╔══

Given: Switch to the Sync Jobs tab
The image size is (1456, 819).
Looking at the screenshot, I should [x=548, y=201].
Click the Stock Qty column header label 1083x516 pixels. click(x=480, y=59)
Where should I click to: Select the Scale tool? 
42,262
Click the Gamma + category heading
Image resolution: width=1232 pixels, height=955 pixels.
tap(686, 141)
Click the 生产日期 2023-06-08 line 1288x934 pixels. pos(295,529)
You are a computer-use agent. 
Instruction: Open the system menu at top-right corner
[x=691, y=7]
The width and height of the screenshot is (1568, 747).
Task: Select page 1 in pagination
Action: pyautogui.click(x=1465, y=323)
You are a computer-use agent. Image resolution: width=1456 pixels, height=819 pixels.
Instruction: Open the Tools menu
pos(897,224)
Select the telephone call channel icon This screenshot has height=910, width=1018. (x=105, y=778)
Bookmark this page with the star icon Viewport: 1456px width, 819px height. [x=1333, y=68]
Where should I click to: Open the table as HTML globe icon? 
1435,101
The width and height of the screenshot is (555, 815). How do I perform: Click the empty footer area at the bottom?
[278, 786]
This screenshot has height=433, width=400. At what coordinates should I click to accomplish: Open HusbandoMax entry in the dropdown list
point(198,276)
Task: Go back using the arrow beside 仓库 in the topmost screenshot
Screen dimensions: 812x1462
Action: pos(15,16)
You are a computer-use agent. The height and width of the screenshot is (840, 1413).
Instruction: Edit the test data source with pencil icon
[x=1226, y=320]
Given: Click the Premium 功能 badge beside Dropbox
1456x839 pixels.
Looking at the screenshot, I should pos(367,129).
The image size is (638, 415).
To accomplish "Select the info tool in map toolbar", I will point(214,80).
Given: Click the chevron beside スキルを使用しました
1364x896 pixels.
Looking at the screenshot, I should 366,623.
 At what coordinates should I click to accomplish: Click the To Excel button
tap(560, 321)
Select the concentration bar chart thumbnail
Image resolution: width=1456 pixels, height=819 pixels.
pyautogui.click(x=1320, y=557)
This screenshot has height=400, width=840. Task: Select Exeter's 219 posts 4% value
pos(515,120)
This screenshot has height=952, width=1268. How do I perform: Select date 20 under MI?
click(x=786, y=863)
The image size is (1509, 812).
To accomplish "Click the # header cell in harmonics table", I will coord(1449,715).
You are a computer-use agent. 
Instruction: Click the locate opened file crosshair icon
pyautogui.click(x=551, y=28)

╚══

Reproduce the entire listing above word for word.

• [WRITTEN ANSWER]
Given: Switch to the Sync Jobs tab
The image size is (1456, 819).
Looking at the screenshot, I should [x=548, y=201].
Click the Stock Qty column header label 1083x516 pixels. click(x=480, y=59)
Where should I click to: Select the Scale tool? 
42,262
Click the Gamma + category heading
Image resolution: width=1232 pixels, height=955 pixels.
tap(686, 141)
Click the 生产日期 2023-06-08 line 1288x934 pixels. pos(295,529)
You are a computer-use agent. 
Instruction: Open the system menu at top-right corner
[x=691, y=7]
The width and height of the screenshot is (1568, 747).
Task: Select page 1 in pagination
Action: pyautogui.click(x=1465, y=323)
You are a computer-use agent. Image resolution: width=1456 pixels, height=819 pixels.
Instruction: Open the Tools menu
pos(897,224)
Select the telephone call channel icon This screenshot has height=910, width=1018. (x=105, y=778)
Bookmark this page with the star icon Viewport: 1456px width, 819px height. [x=1333, y=68]
Where should I click to: Open the table as HTML globe icon? 
1435,101
The width and height of the screenshot is (555, 815). How do I perform: Click the empty footer area at the bottom?
[278, 786]
This screenshot has height=433, width=400. At what coordinates should I click to accomplish: Open HusbandoMax entry in the dropdown list
point(198,276)
Task: Go back using the arrow beside 仓库 in the topmost screenshot
Screen dimensions: 812x1462
Action: pos(15,16)
You are a computer-use agent. The height and width of the screenshot is (840, 1413).
Instruction: Edit the test data source with pencil icon
[x=1226, y=320]
Given: Click the Premium 功能 badge beside Dropbox
1456x839 pixels.
Looking at the screenshot, I should pos(367,129).
The image size is (638, 415).
To accomplish "Select the info tool in map toolbar", I will point(214,80).
Given: Click the chevron beside スキルを使用しました
1364x896 pixels.
Looking at the screenshot, I should 366,623.
 At what coordinates should I click to accomplish: Click the To Excel button
tap(560, 321)
Select the concentration bar chart thumbnail
Image resolution: width=1456 pixels, height=819 pixels.
pyautogui.click(x=1320, y=557)
This screenshot has height=400, width=840. Task: Select Exeter's 219 posts 4% value
pos(515,120)
This screenshot has height=952, width=1268. How do I perform: Select date 20 under MI?
click(x=786, y=863)
The image size is (1509, 812).
To accomplish "Click the # header cell in harmonics table", I will coord(1449,715).
You are a computer-use agent. 
Instruction: Click the locate opened file crosshair icon
pyautogui.click(x=551, y=28)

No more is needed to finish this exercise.